Change every "screenshot" in the data below to "screen capture" and leave everything else as it is. Omit the pictures from your version.
···
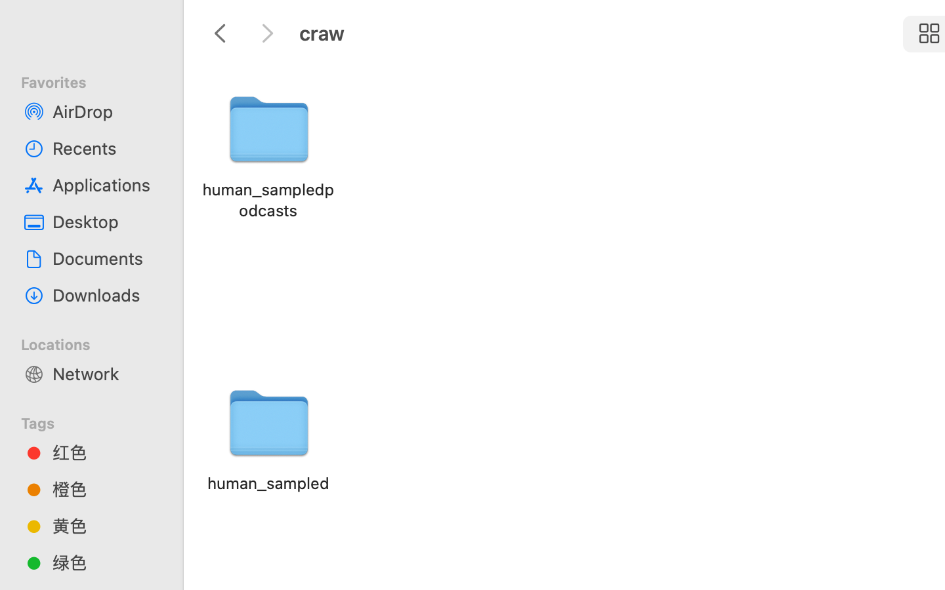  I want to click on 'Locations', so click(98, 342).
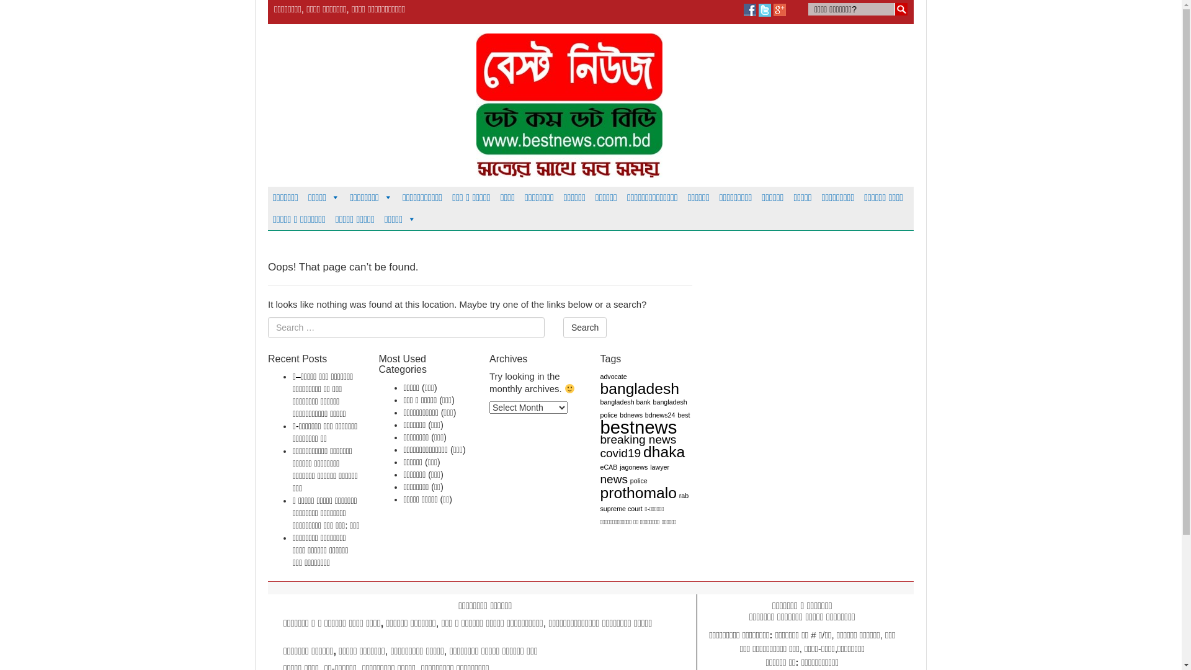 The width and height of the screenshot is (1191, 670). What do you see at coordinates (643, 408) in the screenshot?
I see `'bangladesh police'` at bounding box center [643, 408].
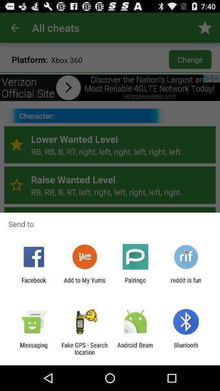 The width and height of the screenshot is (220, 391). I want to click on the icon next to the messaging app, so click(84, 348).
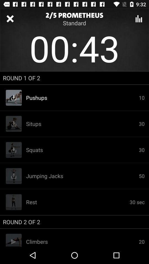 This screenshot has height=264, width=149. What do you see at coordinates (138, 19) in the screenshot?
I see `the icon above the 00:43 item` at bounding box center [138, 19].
···
*SOLUTION*
  I want to click on 'Locations', so click(98, 342).
 The width and height of the screen capture is (1191, 670). What do you see at coordinates (643, 408) in the screen capture?
I see `'bangladesh police'` at bounding box center [643, 408].
 The width and height of the screen capture is (220, 391). I want to click on the icon next to the messaging app, so click(84, 348).
 This screen capture has height=264, width=149. What do you see at coordinates (138, 19) in the screen capture?
I see `the icon above the 00:43 item` at bounding box center [138, 19].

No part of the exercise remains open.